• _Instructions for the task_
Each line of the material holding the word "will" must be identified and copied.

• _Material provided_
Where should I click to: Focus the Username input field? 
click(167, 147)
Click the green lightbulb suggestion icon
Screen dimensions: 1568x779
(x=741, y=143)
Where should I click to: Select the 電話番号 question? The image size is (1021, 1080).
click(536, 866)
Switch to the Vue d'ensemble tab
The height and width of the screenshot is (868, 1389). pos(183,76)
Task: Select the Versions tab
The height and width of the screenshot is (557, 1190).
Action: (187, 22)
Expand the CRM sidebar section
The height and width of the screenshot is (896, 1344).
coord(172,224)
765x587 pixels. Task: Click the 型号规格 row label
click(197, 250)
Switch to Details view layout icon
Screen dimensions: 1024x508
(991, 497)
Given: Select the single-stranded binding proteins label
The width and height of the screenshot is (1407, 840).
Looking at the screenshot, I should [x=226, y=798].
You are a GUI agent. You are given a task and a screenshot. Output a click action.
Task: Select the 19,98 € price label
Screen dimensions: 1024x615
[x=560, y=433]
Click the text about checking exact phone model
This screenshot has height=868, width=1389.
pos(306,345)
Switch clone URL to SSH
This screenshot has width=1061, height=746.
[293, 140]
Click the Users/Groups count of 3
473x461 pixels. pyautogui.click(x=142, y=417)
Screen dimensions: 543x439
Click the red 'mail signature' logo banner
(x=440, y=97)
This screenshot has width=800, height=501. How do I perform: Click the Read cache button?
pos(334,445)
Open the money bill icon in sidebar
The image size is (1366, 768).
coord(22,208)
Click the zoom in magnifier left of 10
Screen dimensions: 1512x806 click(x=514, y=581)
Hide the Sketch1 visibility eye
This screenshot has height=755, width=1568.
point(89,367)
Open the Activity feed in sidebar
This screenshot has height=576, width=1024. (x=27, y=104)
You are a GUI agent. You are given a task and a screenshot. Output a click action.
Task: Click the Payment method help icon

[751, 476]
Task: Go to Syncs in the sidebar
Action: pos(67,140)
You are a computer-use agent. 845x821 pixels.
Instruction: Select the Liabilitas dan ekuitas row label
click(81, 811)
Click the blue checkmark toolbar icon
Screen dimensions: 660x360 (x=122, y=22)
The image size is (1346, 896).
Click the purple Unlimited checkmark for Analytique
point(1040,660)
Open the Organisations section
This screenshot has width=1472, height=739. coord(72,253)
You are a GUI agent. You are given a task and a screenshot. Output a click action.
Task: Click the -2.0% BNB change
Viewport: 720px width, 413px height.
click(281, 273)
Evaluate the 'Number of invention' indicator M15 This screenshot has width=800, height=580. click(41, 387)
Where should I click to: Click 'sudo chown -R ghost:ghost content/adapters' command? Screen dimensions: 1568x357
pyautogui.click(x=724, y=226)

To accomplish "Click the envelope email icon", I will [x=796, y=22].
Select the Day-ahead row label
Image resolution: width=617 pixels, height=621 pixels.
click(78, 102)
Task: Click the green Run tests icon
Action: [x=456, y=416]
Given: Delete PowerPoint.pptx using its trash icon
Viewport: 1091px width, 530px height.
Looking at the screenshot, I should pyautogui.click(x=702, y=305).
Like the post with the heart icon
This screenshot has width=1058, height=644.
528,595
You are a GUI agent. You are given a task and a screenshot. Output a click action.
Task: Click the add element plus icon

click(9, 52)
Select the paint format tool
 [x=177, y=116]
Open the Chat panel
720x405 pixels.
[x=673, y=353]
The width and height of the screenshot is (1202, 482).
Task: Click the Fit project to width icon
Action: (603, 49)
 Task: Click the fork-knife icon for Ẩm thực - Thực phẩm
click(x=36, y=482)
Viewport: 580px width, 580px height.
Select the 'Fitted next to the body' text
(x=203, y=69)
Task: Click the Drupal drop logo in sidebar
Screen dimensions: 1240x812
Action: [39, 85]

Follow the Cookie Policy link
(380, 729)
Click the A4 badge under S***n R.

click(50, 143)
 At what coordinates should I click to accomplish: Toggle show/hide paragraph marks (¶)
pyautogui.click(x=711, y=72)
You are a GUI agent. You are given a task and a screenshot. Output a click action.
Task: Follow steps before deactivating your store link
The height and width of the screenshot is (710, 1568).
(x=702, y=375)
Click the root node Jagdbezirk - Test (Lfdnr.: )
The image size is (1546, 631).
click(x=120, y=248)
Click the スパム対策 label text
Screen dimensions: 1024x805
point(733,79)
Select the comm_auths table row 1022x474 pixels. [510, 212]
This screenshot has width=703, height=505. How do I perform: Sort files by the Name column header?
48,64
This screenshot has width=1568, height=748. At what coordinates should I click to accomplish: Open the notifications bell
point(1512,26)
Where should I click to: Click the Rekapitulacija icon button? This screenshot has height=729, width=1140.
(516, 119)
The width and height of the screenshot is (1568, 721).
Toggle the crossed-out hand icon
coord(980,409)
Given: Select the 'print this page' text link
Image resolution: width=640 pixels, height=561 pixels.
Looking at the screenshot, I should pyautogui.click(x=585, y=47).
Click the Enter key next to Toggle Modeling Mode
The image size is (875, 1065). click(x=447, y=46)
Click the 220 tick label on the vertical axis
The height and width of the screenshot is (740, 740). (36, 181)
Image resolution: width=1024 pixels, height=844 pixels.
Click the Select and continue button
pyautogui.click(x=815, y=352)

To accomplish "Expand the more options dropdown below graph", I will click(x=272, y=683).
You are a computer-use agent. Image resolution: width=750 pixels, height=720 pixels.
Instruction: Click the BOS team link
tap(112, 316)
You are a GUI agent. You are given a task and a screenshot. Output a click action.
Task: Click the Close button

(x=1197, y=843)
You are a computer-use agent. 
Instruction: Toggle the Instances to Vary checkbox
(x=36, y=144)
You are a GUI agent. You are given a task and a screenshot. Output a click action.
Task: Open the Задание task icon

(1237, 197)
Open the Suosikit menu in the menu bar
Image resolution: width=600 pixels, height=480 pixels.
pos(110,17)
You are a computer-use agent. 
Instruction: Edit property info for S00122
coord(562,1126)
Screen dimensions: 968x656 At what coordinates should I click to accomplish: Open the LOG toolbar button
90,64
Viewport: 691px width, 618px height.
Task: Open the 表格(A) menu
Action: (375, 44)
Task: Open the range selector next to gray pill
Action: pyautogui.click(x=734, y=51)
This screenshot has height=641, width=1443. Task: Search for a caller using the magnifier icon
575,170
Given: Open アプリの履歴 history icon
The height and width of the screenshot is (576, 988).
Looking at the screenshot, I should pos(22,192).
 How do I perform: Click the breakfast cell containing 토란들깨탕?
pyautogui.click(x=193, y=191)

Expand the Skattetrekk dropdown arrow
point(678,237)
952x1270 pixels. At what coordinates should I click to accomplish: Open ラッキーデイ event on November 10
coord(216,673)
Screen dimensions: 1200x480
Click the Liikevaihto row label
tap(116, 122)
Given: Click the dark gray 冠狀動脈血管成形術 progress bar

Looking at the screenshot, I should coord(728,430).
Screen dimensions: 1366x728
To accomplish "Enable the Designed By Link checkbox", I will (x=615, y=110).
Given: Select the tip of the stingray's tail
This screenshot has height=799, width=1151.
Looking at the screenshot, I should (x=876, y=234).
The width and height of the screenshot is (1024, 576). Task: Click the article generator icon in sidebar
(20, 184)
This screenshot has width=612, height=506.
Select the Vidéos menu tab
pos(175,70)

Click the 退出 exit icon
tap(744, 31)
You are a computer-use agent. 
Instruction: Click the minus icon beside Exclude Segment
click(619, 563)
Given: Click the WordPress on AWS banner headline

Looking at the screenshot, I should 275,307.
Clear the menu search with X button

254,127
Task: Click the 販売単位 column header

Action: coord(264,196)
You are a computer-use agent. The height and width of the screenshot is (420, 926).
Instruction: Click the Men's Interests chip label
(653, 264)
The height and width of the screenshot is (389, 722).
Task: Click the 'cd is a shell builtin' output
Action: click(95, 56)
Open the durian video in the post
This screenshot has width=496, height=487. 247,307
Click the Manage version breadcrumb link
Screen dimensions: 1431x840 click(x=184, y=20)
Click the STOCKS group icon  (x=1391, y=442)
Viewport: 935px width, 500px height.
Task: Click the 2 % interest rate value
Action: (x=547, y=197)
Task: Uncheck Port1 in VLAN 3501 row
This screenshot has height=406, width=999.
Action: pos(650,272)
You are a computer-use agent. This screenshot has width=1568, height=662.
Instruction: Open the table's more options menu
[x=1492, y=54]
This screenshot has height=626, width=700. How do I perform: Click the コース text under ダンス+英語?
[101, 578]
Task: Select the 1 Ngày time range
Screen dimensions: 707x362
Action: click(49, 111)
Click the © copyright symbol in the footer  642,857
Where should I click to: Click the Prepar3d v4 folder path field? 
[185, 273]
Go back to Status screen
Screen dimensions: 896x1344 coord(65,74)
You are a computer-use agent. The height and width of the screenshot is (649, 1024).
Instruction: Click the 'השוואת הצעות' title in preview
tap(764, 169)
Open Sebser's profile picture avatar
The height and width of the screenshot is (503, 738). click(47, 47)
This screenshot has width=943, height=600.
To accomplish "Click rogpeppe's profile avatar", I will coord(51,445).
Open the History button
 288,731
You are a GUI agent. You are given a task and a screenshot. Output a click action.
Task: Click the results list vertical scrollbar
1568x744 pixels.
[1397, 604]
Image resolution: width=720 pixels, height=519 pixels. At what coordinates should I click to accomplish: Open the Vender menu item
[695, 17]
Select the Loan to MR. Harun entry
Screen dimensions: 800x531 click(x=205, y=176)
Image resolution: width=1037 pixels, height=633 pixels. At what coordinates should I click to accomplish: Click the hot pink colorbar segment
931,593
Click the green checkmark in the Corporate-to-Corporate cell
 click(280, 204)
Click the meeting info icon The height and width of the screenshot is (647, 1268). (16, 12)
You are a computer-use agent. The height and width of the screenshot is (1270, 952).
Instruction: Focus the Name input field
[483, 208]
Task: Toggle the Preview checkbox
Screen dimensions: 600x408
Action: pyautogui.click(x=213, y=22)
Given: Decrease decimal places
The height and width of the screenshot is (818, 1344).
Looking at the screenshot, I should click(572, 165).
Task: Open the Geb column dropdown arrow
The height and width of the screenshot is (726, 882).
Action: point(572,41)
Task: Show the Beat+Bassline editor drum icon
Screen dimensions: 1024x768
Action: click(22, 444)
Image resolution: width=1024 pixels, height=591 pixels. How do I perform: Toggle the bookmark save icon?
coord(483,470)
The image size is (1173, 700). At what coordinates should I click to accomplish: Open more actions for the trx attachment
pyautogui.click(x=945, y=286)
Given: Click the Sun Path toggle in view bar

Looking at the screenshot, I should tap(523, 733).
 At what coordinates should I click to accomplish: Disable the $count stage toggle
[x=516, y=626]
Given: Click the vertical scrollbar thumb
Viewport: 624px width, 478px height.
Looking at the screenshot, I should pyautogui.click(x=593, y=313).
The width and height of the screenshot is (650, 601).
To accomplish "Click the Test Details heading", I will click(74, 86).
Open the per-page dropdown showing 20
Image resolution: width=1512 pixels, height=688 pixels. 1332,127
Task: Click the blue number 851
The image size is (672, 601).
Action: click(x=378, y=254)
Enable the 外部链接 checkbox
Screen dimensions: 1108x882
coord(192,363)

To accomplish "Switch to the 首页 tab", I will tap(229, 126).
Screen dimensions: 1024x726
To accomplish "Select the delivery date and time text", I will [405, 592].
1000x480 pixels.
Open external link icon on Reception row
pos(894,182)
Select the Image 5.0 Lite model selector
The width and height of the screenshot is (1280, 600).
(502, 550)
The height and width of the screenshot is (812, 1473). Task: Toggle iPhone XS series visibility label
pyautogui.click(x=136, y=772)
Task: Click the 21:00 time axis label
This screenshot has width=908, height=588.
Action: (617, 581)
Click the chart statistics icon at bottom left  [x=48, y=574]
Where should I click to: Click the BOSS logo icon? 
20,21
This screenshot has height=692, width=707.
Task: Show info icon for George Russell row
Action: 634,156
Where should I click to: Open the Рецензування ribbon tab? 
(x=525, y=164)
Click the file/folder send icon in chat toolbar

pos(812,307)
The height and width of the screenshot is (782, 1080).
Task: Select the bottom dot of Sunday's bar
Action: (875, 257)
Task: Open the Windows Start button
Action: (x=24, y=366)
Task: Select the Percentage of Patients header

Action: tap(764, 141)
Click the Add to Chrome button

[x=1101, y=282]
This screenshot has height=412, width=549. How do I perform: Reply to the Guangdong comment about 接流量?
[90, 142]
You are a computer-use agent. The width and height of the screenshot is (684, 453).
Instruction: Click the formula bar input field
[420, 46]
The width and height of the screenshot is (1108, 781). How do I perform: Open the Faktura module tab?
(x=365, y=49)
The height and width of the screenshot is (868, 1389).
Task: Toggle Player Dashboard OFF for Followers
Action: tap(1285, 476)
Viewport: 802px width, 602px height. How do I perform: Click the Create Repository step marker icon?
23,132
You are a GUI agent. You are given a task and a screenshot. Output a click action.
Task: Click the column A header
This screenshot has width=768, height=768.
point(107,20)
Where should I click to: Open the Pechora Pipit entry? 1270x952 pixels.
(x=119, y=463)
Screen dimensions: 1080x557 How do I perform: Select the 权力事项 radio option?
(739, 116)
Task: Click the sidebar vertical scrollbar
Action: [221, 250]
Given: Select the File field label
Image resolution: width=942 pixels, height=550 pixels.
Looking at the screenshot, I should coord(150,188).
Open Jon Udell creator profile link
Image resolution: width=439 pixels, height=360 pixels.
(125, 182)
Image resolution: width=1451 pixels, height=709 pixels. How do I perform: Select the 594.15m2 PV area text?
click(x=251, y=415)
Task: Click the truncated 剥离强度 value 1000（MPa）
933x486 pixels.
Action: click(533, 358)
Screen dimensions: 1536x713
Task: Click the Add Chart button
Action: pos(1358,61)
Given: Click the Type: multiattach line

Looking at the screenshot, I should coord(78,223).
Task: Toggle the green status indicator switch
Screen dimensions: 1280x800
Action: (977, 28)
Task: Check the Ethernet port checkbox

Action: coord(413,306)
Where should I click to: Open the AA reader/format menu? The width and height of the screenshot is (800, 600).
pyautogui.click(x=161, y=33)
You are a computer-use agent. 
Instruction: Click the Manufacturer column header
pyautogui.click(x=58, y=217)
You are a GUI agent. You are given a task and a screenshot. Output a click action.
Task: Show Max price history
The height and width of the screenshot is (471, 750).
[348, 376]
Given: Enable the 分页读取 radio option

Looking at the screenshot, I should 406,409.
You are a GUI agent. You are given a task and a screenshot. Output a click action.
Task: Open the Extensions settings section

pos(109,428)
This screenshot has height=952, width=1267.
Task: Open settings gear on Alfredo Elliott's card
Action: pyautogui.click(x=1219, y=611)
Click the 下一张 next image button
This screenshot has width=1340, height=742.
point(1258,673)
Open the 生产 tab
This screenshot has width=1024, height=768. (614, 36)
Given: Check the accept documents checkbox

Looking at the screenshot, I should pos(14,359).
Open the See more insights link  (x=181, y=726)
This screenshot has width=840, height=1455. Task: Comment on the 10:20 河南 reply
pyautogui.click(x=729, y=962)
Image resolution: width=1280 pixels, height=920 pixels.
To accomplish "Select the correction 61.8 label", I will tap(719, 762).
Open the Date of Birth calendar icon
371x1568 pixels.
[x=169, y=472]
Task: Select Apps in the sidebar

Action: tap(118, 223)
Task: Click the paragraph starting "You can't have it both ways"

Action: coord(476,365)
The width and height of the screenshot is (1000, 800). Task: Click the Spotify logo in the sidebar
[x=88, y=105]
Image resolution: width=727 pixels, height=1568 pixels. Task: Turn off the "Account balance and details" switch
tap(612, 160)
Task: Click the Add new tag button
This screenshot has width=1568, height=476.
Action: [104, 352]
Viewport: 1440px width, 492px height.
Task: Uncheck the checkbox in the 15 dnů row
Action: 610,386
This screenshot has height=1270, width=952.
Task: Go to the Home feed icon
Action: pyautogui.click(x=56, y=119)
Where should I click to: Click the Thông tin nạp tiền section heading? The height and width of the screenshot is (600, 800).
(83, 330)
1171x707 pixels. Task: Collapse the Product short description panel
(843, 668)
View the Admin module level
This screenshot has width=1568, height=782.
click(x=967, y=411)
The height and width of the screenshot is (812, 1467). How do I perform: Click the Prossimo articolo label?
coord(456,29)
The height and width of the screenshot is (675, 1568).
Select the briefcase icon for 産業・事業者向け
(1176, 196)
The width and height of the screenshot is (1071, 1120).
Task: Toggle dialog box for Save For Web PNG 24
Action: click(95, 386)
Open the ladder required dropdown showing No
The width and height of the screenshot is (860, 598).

• _Output of the task_
To accomplish "Click the envelope email icon", I will [x=796, y=22].
To accomplish "Expand the more options dropdown below graph", I will click(x=272, y=683).
To accomplish "Enable the Designed By Link checkbox", I will (x=615, y=110).
To accomplish "Click rogpeppe's profile avatar", I will coord(51,445).
To accomplish "Click the Test Details heading", I will click(74, 86).
To accomplish "Switch to the 首页 tab", I will tap(229, 126).
To accomplish "Select the delivery date and time text", I will [405, 592].
To accomplish "Select the correction 61.8 label", I will tap(719, 762).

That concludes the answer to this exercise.